I suddenly realized that the harsh fake breathing had stopped. I got hold of the girl and wrestled her clumsily over to the muddy bank. There was an entirely new quality to her inertness, and I realized that this time it was genuine. She had gone headlong onto the rocks.
“You okay?” Sandy called in a hushed voice. He came cautiously down through the brush.
“Got wet and hit my elbow. Let’s get out of here.”
“Hold it,” he said. He bent over the girl and put his ear on her back. “Heart’s still thumping, man.”
“So what?”
He found a rock the size of a softball and forced it into my hand. “Finish it up, man. Take it all the way.”
I balanced the heavy stone in my hand. I touched the roundness of the back of her head with my other hand, under the softness of her hair.
Sandy made a noise like a chicken.
I turned in a way that partially blocked his vision, and I struck down hard with the rock. I hit the hard mud close to her head. It made a convincing noise that would turn stomachs.
I stood up so abruptly I knocked him back against the slope. “Let get the hell out of here.”
“Is she...”
“Get moving!” I yelled at him.

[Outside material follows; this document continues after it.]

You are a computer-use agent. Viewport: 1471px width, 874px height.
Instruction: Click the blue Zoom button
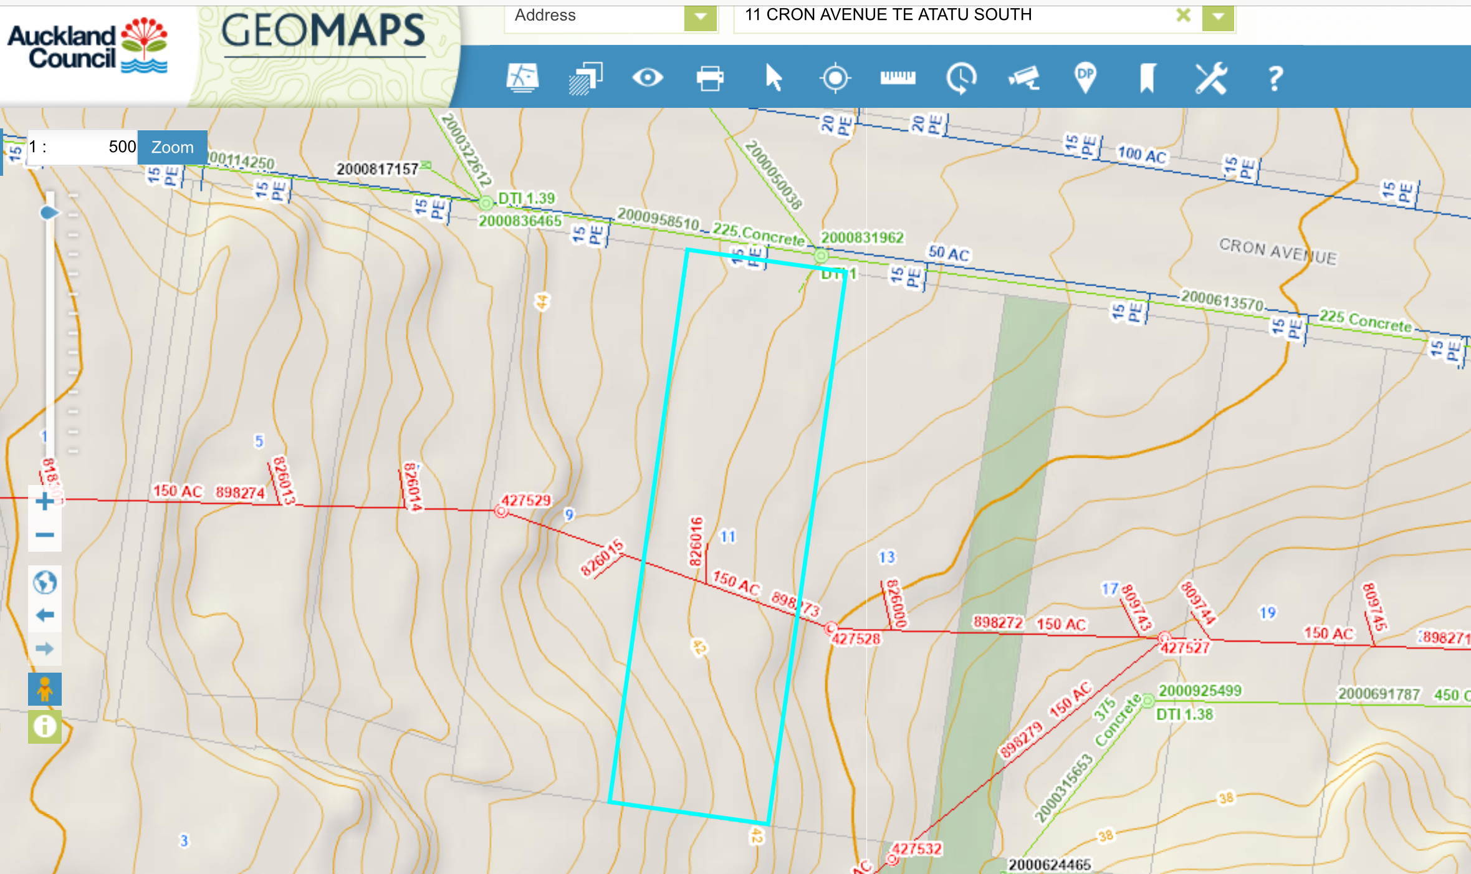(x=172, y=147)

We scrambled up the bank. Sandy kicked her shoes into the brush. Shack and Nan had moved onto the back seat. They didn’t know or care whether the car was moving or standing still. We got back on the highway, and soon we were keening down around the curves of a long and dangerous hill.
A long time later Nan asked, leaning over between us, “Is she dead?”
“Like stone cold,” Sandy said.
“And I’m living,” Nan said.
“She had better legs, man,” Sandy said.
“So where is she? Walking, running?” Nan asked.
She leaned back. We rushed through the small hills, drifted through the silent, ugly, sleeping towns. Our headlights unraveled the patched roads.
“Fee fie fiddly-I-oh. Fee fie fiddly-I-oh, oh, oh, oh.”
We were with it. We rode right out there on the forward edge of it, like a dog with his nose in the wind. The square world was noplace. We were a fly, and a blind man sought to catch us in his fist.